▶ _EXERCISE TEXT_
- Opening Delimiter -

Vietnam's rise as Asia's new manufacturing powerhouse continues with its ratification Monday of the landmark "European Union-Vietnam Free Trade Agreement" (EVFTA) that will dramatically boost its manufacturing muscle over the next 10 years.

EVFTA was signed in Hanoi on June 30 after being ratified by the European Parliament on February 12. It's expected to take effect in July.

Also ratified by Vietnam's National Assembly was the "EU-Vietnam Investment Protection Agreement" (EVIPA) that protects investors. Eight years in the making, EVIPA gives EU companies equal treatment with domestic bidders in competing for public contracts.

EVFTA will eliminate almost 99% of customs duties between the EU and Vietnam. Analysts say EVFTA will also help Vietnam speed-up its recovery from the economic damage caused by the COVID-19 pandemic.

Vietnam's Ministry of Planning and Investment (MPI) estimates EVFTA will increase Vietnam's GDP by 4.6% and its exports to the EU by 42.7% by 2025. On the other hand, the European Commission forecast the EU's GDP to increase by $29.5 billion by 2035.

Among the key provisions of EVFTA:

* It will eliminate 65% of duties on EU exports to Vietnam

* The remaining duties will be gradually phased out over 10 years.

* It will eliminate 71% of duties on Vietnam exports to the EU.

* The remaining duties will be eliminated over a period of seven years.

The implementation of the EVFTA comes at a good time for Vietnam when it's on the path of economic recovery after several months of closure due to COVID-19, said economist Pham Chi Lan, who was also a former adviser to several Vietnamese prime ministers.

Called a new generation bilateral agreement, EVFTA contains important provisions affecting intellectual property (IP) rights, investment liberalization, and sustainable development. Also included in the deal is a commitment to implement International Labor Organization (ILO) standards and the UN Convention on Climate Change.

- Closing Delimiter -

▶ _RECORDS PROVIDED_

- Opening Delimiter -

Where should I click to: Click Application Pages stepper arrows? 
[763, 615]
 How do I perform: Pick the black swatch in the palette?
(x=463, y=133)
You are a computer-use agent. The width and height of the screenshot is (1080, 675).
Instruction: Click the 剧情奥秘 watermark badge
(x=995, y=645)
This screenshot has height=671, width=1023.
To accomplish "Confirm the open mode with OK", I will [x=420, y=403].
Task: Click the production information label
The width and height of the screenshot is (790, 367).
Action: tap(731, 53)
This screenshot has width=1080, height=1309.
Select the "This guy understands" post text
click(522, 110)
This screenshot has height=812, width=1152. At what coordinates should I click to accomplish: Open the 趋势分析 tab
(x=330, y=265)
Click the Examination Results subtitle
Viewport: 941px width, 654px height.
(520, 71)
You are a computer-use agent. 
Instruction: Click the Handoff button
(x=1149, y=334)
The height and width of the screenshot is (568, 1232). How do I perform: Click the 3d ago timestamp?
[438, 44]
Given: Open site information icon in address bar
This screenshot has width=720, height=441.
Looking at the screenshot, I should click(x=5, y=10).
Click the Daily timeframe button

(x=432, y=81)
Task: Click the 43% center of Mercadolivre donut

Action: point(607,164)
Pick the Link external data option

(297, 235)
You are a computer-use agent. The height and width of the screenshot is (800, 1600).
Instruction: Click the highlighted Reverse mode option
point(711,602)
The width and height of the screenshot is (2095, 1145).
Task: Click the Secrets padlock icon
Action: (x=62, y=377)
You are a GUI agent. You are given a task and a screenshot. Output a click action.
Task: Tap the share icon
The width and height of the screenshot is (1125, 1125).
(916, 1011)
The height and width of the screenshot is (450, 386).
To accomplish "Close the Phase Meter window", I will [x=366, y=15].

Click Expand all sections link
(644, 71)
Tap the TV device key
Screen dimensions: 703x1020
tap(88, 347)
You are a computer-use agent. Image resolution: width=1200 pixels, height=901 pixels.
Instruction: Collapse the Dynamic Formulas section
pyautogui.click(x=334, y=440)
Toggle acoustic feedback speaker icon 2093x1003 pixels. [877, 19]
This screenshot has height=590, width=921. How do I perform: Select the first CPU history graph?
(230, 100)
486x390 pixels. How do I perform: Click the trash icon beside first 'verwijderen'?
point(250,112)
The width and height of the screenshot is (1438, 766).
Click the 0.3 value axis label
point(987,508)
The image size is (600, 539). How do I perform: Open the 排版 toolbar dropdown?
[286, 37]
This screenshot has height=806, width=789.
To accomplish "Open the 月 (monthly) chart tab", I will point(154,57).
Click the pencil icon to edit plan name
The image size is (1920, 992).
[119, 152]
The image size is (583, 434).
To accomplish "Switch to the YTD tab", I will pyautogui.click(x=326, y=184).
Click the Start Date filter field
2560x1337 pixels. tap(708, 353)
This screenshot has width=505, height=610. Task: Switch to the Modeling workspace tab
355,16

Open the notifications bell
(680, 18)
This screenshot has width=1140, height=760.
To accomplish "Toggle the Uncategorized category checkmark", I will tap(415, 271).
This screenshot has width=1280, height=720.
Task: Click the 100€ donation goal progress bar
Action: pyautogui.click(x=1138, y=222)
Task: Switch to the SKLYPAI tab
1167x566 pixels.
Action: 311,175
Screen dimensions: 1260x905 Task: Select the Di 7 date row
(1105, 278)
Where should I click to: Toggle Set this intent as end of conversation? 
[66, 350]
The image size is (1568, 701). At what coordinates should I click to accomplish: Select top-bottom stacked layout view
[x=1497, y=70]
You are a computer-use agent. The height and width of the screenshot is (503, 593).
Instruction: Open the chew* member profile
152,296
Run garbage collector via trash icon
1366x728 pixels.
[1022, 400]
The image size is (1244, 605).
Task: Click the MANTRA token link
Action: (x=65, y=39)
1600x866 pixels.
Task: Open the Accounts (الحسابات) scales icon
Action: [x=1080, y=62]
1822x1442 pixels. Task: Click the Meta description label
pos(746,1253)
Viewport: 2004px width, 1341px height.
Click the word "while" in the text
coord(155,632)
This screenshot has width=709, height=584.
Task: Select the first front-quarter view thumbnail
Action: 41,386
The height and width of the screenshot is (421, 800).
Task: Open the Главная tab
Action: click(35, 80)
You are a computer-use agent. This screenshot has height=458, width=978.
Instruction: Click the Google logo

- Closing Delimiter -

▶ _ASSIGNMENT_
Pick up the article on the EU-Vietnam trade deal where it stops and write what comes next. The items have nothing to do with the article on the EU-Vietnam trade deal.

▶ _OUTPUT_
EVFTA will also boost Vietnam's expanding trade with the EU. In 2018, EU investors poured more than $23.9 billion into 2,133 projects in Vietnam. In 2018, European investors added $1.1 billion to Vietnam economy. Twenty-four of 27 EU member states have invested in Vietnam. The Netherlands is the heaviest investor in Vietnam, followed by France. The United Kingdom, which is no longer a member of the EU, is the third top investor.

Vietnam said EU investors are active in 18 economic sectors and in 52 out of the 63 provinces in Vietnam. EU investments are going into manufacturing, electricity and real estate.

Vietnamese data also shows the bulk of the EU investments are concentrated in areas with good infrastructure. These priority investment areas include Hanoi, Quang Ninh, Ho Chi Minh City, Ba Ria-Vung Tau and Dong Nai.

Foreign direct investments (FDIs) in Vietnam hit a 10-year high of $38 billion in 2019. Some two-thirds of this amount went into manufacturing. EVFTA is expected to help sustain that trend. Singapore is the only other country in Southeast Asia that has an FTA with the EU.